Required actions
**a)** Copy the scrim-painting thread from "## CynicWhisper (Feb" to "derekleffew (Feb 14, 2008)", putting "stone wall" in place of "castle wall".
**b)** Answer these questions from the scrim-painting thread:
(i) Which show is CynicWhisper's school doing?
(ii) According to derekleffew, what are scrims painted with instead of paint?
(iii) Since when have icewolf08's painters been working on the project?

Document text
# Gross old scrim and how to paint it



## CynicWhisper (Feb 13, 2008)

Okay, so my school is doing Beauty and the Beast and my director wants a scrim wall that will be transparent when we light it from the inside. However, the only scrim we have has already been painted. Plus, we need to put a relatively detailed (or at least enough to tell what it is) castle wall pattern on it. I know airbrushing is best on scrim, but I've never done it before. 

Any tips on how to make this look like a castle wall, but still be scrim-like? Much appreciated.


----------



## derekleffew (Feb 14, 2008)

You will not have satisfactory results repainting a scrim. Scrims are not painted with paint, they're painted with dyes. Unless very diluted, paint tends to clog the holes, turning your expensive scrim into a solid muslin painted drop. We used to use carcinogenic aniline dyes, not sure what the current practice is. 

One possible solution is to use a plain white scrim and multiple Rosco ImagePros in SourceFours to project the picture, then dissolve through to the upstage scene and fly out the scrim. Much more expedient/cost-effective to manipulate the picture in Adobe Photoshop and print it onto transparencies, and rent the accessories and if nec. the fixtures, than to paint with dyes a 20' x 40' scrim which will always contain that picture.


----------



## icewolf08 (Feb 14, 2008)

I have to agree with Derek. Our next show is designed with scrim walls painted with a wallpaper pattern. We have the budget to buy things like the scrim, but our painters have been working on the project since December. It is not easy to paint scrim, and it takes a lot of time and patience. It is also one of those things that works better if you paint up instead of down, so if you don't have a paint frame it could just add to your hassle.


----------

Data extract
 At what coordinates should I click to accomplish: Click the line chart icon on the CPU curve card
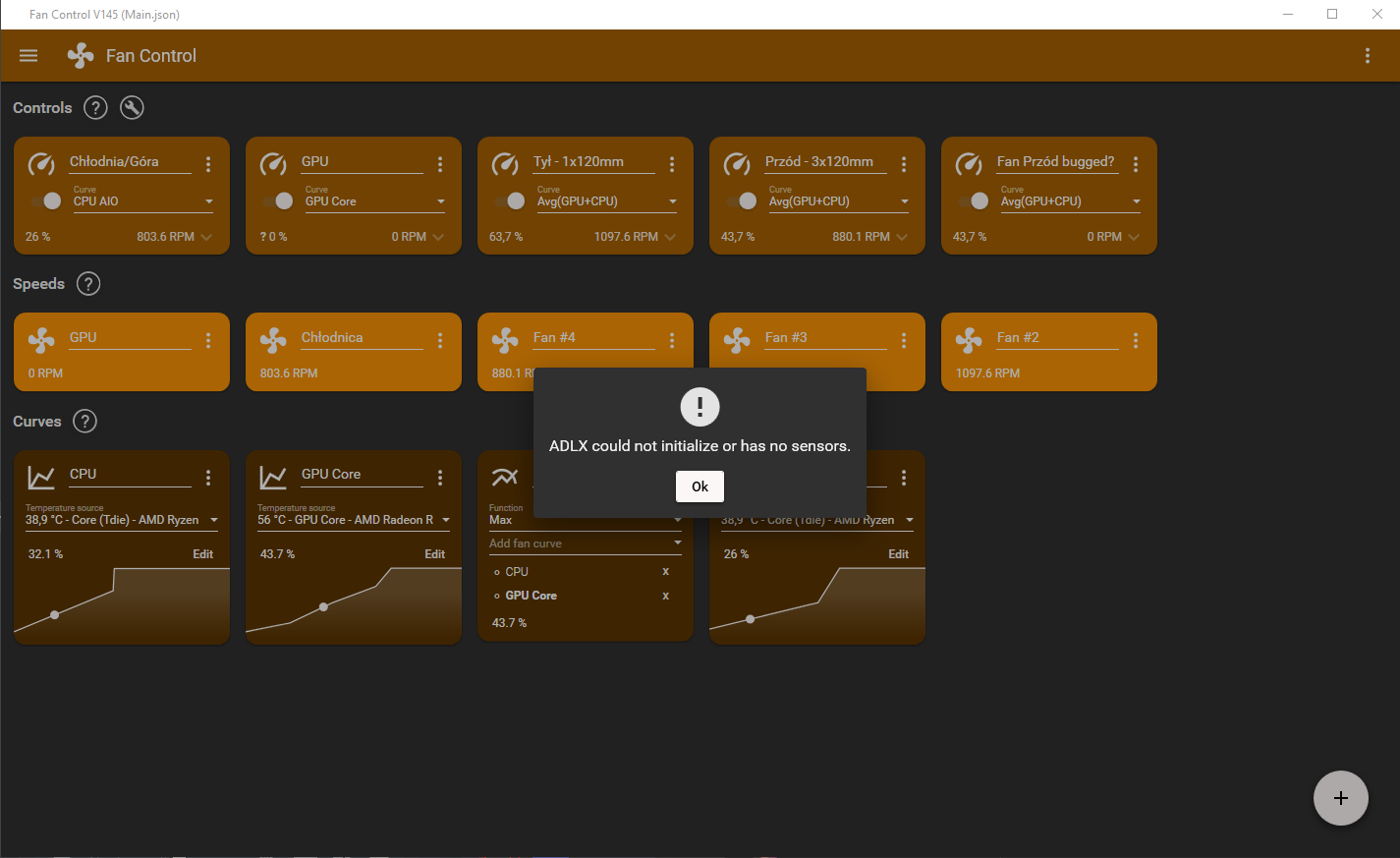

Solutions by task
**a)**
## CynicWhisper (Feb 13, 2008)

Okay, so my school is doing Beauty and the Beast and my director wants a scrim wall that will be transparent when we light it from the inside. However, the only scrim we have has already been painted. Plus, we need to put a relatively detailed (or at least enough to tell what it is) stone wall pattern on it. I know airbrushing is best on scrim, but I've never done it before. 

Any tips on how to make this look like a stone wall, but still be scrim-like? Much appreciated.


----------



## derekleffew (Feb 14, 2008)

**b)**
(i) Beauty and the Beast
(ii) Dyes
(iii) Since December